Thousands of Canadians have been using their increased time spent at home to improve their backyards, basements, bathrooms and everything in between. And the construction industry overall has been feeling the effects.
“Everybody’s fixing up their backyard or fixing up their decks, doing home improvement projects. It’s great to see, but it does put a lot of pressure on the retail lumber market,” says Scott Smith, president of the Nova Scotia Home Builders’ Association.
Smith also oversees the building of dozens of homes each year as president of Rooftight Construction.
“There’s 34 homes under construction right now all at the same time, so we’re flying along,” he tells NEWS 95.7’s The Todd Veinotte Show.
Smith says the demand for various products fluctuates almost daily, meaning a product could jump drastically in price almost overnight.
“Every day there seems to be a new story of something. Yesterday was cabinet doors, the day before was interior doors,“ he says.
One of the main shortages has been plywood, which Smith says is due to production levels.
“The plants are working at best 50 per cent capacity if they’re event working, so when demand goes up and supply goes down, it creates a perfect storm for inventory.
The other main product in short supply has been pressure treated wood from large retailers. “The big box stores and the stores that we buy from have sold five months worth of inventory in one month over COVID,” says Smith.
Other items are also seeing delays in production due to the impacts of COVID on the workforce and the economy.
“Anything that’s produced in the US right now, especially like the mid-West, where COVID’s really hitting hard, is becoming a problem,” he adds.
But Smith says himself and other construction companies have been thinking outside the box to get supplies and make sure they still deliver homes on schedule.
“I always tell people that are asking me, cause this week I’ve gotten a lot of calls, just do better planning.,” he explains. “There’s more than one place to buy your lumber or buy your cabinet doors or buy your whatever.”
For his company, overcoming the shortage has involved calling up friends as far as British Columbia to ship supplies here.
“I would just call five or six builders that I know, ‘Who needs plywood?

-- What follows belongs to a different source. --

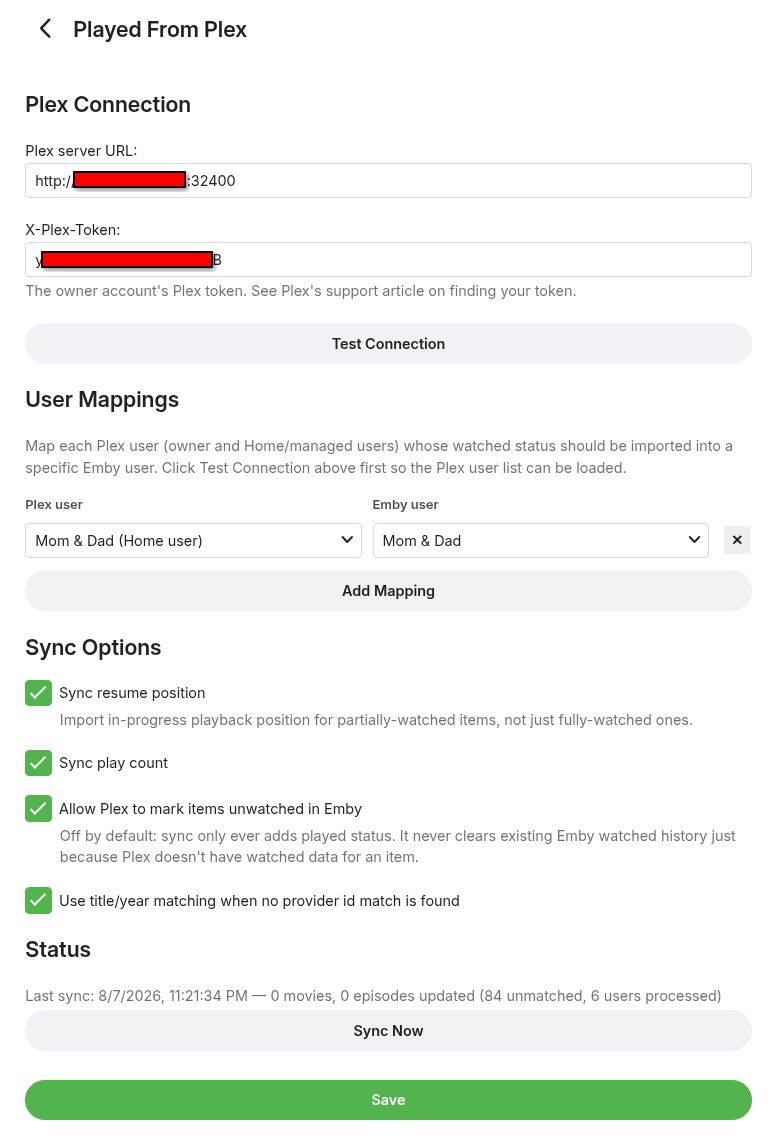Save the plugin settings

388,1100
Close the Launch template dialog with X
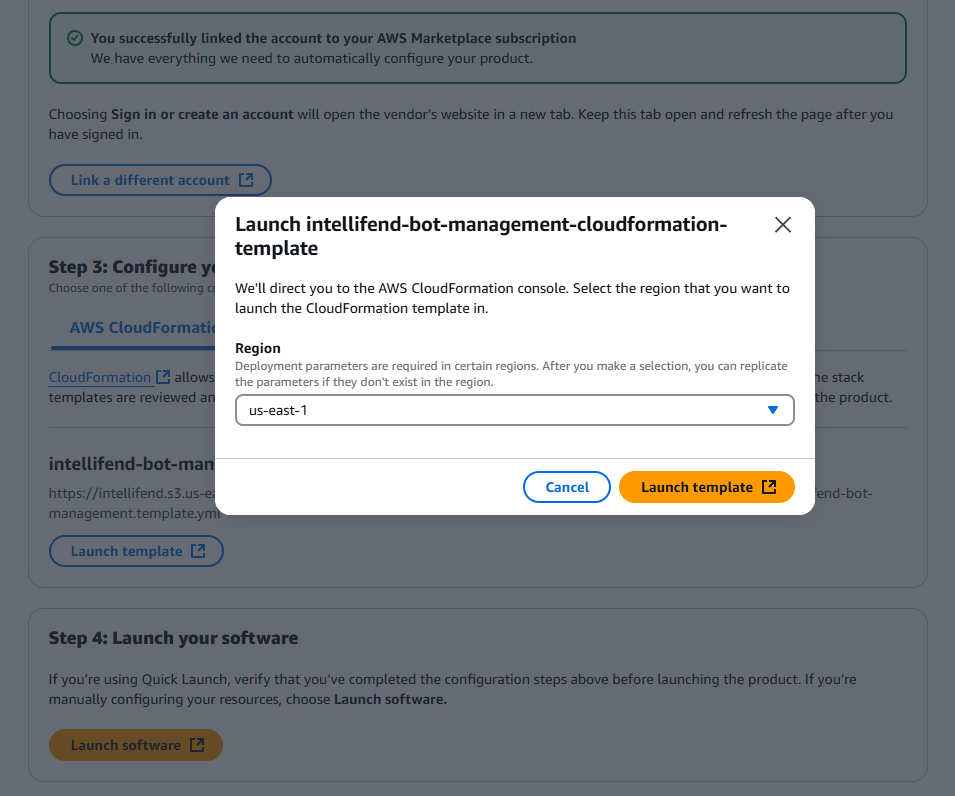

How much do you need?’ Let’s all put some money in a pot to truck this plywood across the country, and it’s actually cheaper,” says Smith.
Although some companies have reported turning down work due to limited supplies, Smith says there’s always a way to get the job done, it just may involve getting creative.
“I can’t imagine turning down work because you can’t get material. It’s just not that bad,” he says. “There are certain things you can’t get your hands on, things have spiked in price, but there’s options.”